Tuesday, December 15, 2015

Tattered Hearts

My heart was pounding in my ears and mouth was hanging open. I couldn't believe what I had just seen. It was a narrow miss. Such a close call. Adrenaline was pumping through my veins.

She walked across the pavement with the sway of an alcoholic, except that she didn't drink. Her hair was a frizzy gray, and brown cat eyed sunglasses sat on her nose. Her dark green camo printed maxi-dress was stretched around her belly and neon orange flip flops were on her calloused feet. 

A look of triumph crossed her face as she turned to me with wild eyes and whispered, as if she were telling me a secret.

"You saw that, didn't you? He's going to say that it was my fault, but you saw it happen. You tell him what he did."

I nodded my head in shock as I met the angry glance of the portly man riding the blue bicycle. I wanted to say something, anything to let him know how sorry I was about what had just happened. But he quickly passed by, glancing back and shaking his head in disgust. 
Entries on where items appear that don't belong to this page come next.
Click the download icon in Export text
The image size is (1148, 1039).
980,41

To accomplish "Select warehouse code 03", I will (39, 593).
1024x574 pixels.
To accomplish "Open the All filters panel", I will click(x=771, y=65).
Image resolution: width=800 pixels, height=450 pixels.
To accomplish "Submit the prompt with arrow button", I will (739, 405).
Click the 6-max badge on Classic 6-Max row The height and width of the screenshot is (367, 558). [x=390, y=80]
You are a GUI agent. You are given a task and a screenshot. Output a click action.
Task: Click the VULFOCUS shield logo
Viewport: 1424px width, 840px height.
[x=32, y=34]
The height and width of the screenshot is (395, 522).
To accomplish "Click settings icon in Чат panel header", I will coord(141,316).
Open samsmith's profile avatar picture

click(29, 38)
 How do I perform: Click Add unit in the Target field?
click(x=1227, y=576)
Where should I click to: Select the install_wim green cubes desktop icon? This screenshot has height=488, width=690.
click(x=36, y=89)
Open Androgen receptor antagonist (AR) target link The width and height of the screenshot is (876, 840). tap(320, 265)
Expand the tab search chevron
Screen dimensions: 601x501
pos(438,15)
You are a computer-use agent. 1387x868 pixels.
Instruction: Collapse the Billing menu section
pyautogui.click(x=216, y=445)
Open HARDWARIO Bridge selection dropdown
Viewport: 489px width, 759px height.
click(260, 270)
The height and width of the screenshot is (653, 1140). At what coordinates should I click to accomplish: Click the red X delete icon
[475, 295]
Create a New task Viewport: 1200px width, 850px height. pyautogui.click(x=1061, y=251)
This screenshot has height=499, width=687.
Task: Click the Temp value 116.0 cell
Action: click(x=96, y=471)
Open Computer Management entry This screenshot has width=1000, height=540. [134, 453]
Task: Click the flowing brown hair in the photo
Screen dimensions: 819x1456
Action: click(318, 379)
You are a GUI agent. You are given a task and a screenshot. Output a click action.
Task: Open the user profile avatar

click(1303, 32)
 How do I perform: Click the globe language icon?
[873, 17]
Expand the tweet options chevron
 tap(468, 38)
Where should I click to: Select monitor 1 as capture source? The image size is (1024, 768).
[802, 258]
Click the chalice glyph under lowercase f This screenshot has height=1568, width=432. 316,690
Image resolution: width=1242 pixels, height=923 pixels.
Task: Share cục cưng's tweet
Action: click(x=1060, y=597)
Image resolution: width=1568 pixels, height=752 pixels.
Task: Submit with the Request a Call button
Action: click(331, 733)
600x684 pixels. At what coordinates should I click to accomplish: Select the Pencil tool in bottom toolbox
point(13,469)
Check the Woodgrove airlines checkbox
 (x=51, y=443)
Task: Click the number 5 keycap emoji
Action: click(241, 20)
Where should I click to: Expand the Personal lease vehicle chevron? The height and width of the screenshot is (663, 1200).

I was surprised that he didn't stop, or react more passionately-- after all he had narrowly escaped being plowed over by a large SUV driven by an aging man who had failed to look before he backed up. And just like that, the man and the bicycle disappeared from sight, as if nothing had happened.

The suburban jolted in front of us. He grunted as he climbed out of the driver's seat and limped over to us, his collared navy shirt hanging over his belly un-tucked from his worn out blue jeans.

"You don't even know what you did, do you?" she asked in an accusing tone. "You almost ran over a man on a bike!"

"Oh, hush. You don't even know what you're talking about. Just get in the truck and be quiet," he growled.

She looked at me. 

"Tell him," she said in excitement.

I paused. 

"She's right," I said cautiously, "You almost hit him."

"Well, if you weren't being so crazy and getting me all upset...," his voice was rising.

"No, you have to admit it. You can't tell me it's my fault this time because she saw it too," she said with a look of superiority.

He took her arm and helped her down the steps. She could barely move, her legs were swollen, and she was unsteady on her feet. 

She reached up and ran her hand through his silver hair. 

"You used to like it when I ran my fingers through your hair," she laughed. 

He growled, mumbled something under his breath, and said "Why do you have to act like this?"

He turned to me, "Do you want her?"

I didn't know what to say and so I just smiled. He laughed, as if he was trying to explain her craziness.

He helped her climb up into the truck and made his way to the driver's side. I could hear their arguing as they pulled out of the alley and continued on their travels.

Did they love each other? Sometimes it seemed like it. Did they hate each other? The tone of their conversations sure sounded like it most of the time. 

If you were alone with one of them, each one would tell you how terrible the other was. Actually, they were more than willing to share that information no matter who was around. They were unashamed of their lack of respect for one another.

But yet they stayed together. They argued, and yelled, and drove each other crazy-- quite literally. He couldn't live without her. She couldn't live without him.

 It didn't make logical sense, but somehow they depended on each other. One broken soul patched to another broken soul--the edges frayed, rips and tears over every inch of their tattered hearts. Yet they remained together and they always would.